|By Mark F. Kluger and William H. Healey
Do you remember when posters on the wall meant Joe Namath, Farah Fawcett, Pink Floyd or the Dead? Yes, we’re that old! So maybe, Magic Johnson, Madonna, Van Halen or Patrick Swayze? Or for you kids, Michael Jordan, The Nsync Backstreet Boyz to Men, Pamela Anderson or David Hasselhoff? Well now that we’re all grown up, we are so excited to introduce you to the new and improved, just released, EEOC poster. That’s right, last week, the federal agency announced that it had rejiggered its iconic EEO is the Law poster and released the dazzling, drop the mic, Know Your Rights poster, with its sexy new name and look.
In its press release announcing the new poster, the EEOC’s Chair touts the use of plain language, so that hopefully even lawyers can understand it and the exciting new bullet point formatting which will better assist employees in bringing more frivolous lawsuits, knowing their rights.
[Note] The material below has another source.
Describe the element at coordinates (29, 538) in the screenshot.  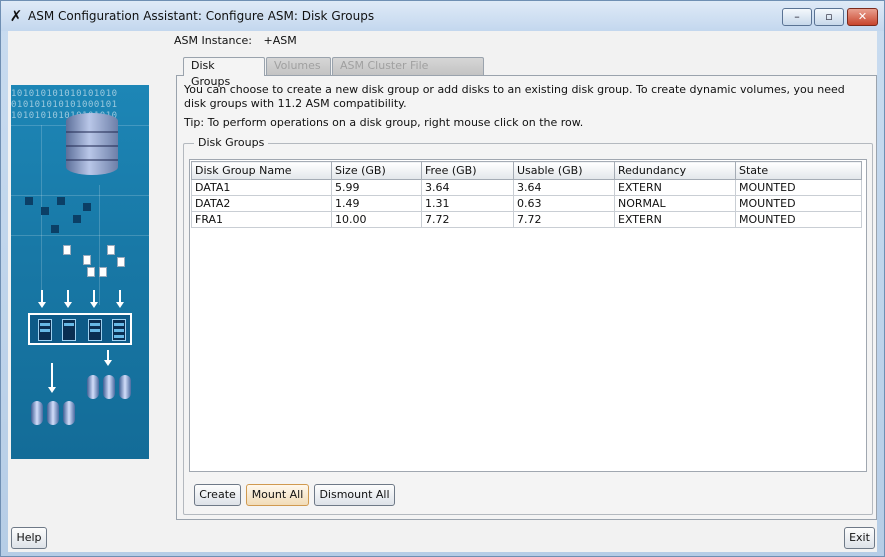
I see `help-button: Help` at that location.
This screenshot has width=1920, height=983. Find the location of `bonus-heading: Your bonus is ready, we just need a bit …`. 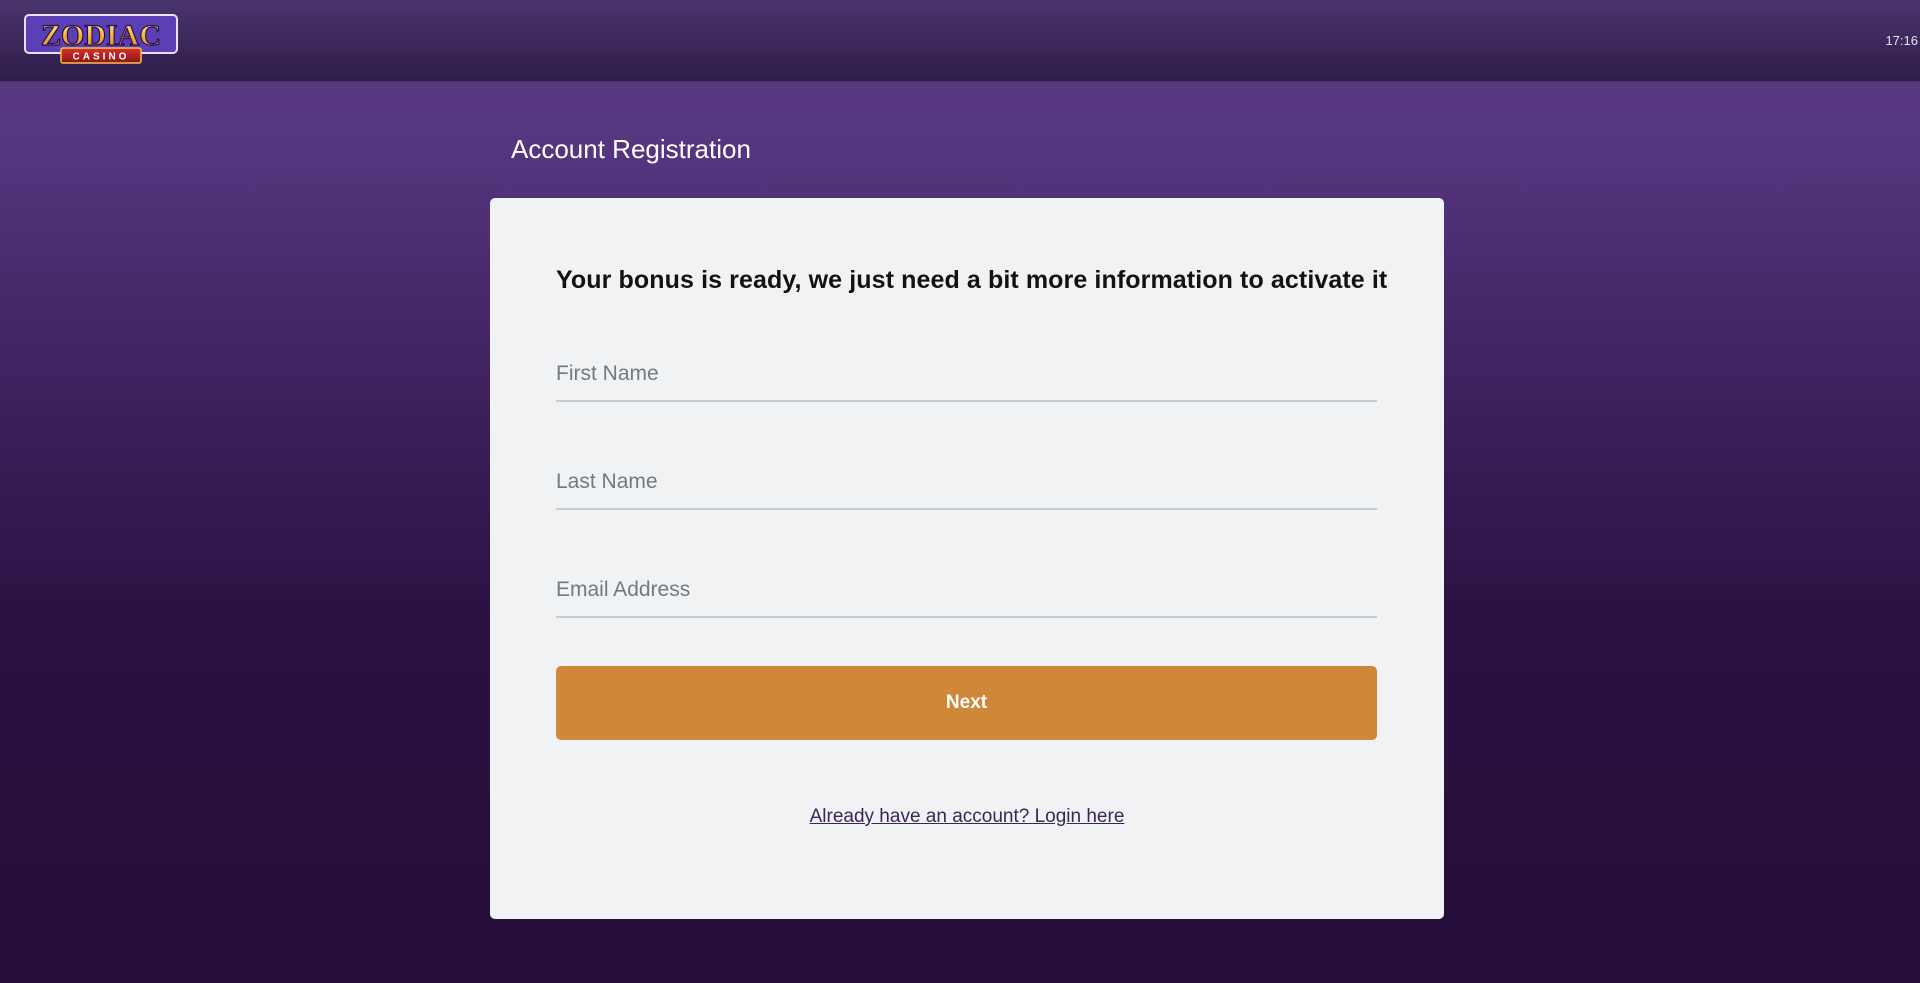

This updated poster includes some substantive changes, such as a bullet point identifying as a form of discrimination, plain Harassment (including unwelcome verbal or physical conduct), without any connection to a protected classification. That strangely generic description could lead to more claims of discrimination based on what we might consider performance management, but which makes an employee feel “harassed.” The poster also clarifies that sex discrimination includes pregnancy and related conditions, sexual orientation, and gender identity.
As if this poster was not cutting edge enough– check this out—it comes equipped with a QR code that, when scanned with a smart phone, brings an eager employee right to the EEOC portal used for filing discrimination charges. Oh good. We can now get sued faster and with even less effort! In that same press release, the EEOC Chair describes the new poster as win-win for employers and workers alike. Sorry Madam Chair but, we’re just not feeling that.
Although there is no timeline indicated for replacing the old poster, we recommend adding it to your “to do” list while we’ve got it on your mind. If you have remote or hybrid workers, you need to add the poster to your intranet (or any drive accessible to those employees) or if you have none of the above, send it directly to them by email or the kind that requires a stamp so they too can partake in that win-win feeling. Also remember what we told you way back in August 2021 about the legal requirement to distribute the federal postings to your remote workers and those for each specific state in which those employees are hunkered down. That has not changed.
If you thought this is all we could possibly have to say on this scintillating topic, sorry to disappoint, but at the very least, you New Jersey employers need to stay tuned for another minute. In August 2022, the New Jersey Division on Civil Rights (“DCR”) showed it was a few steps ahead of the feds and issued new posters and regulations regarding the New Jersey Law Against Discrimination and the New Jersey Family Leave Act.
Among the revised regs is the option for employers to post the new NJLAD and NJFLA poster on a company intranet or employee internet site in lieu of using the old fashioned thumbtacks on the bulletin board method. In order to completely eliminate the retro version of posting though, all employees will need to be able to access the electronic version and you must provide them with written notice that the posting is there — in other words– notice of the notice. To be safe, we recommend getting a signed acknowledgment that each employee has seen the posting or knows it’s there. Like their federal cousins, these posters also come complete with QR codes that bring those who scan right to the DCR’s how to a file a complaint page.
These new regs still require not only posting but an annual distribution of both posters to each employee on or before December 31 each year. You must also hand it to each new hire. This way, employees can post them on their own walls at home or in the office. There is a bit of a twist here though. The annual distribution requirement can be by email, a stocking stuffer or in with a paycheck or stub or simply by an annual notice to all employees that have access to the intranet letting them know, possibly again, that the poster is there. This is all very similar to the process for the annual and also mandatory distribution of the Gender Equity, Reporting and Recordkeeping Requirements, Conscientious Employee Protection Act, and Family Leave Insurance notices.
Always remember that in addition to the fines that can be imposed for a lack of compliance, not remaining up to date on these postings can also be used as background noise in a discrimination case to show that you don’t take EEO issues seriously. Most importantly, your failure to keep your notice postings up to date also makes us look bad for not reminding you. So let’s get this done. Don’t embarrass us!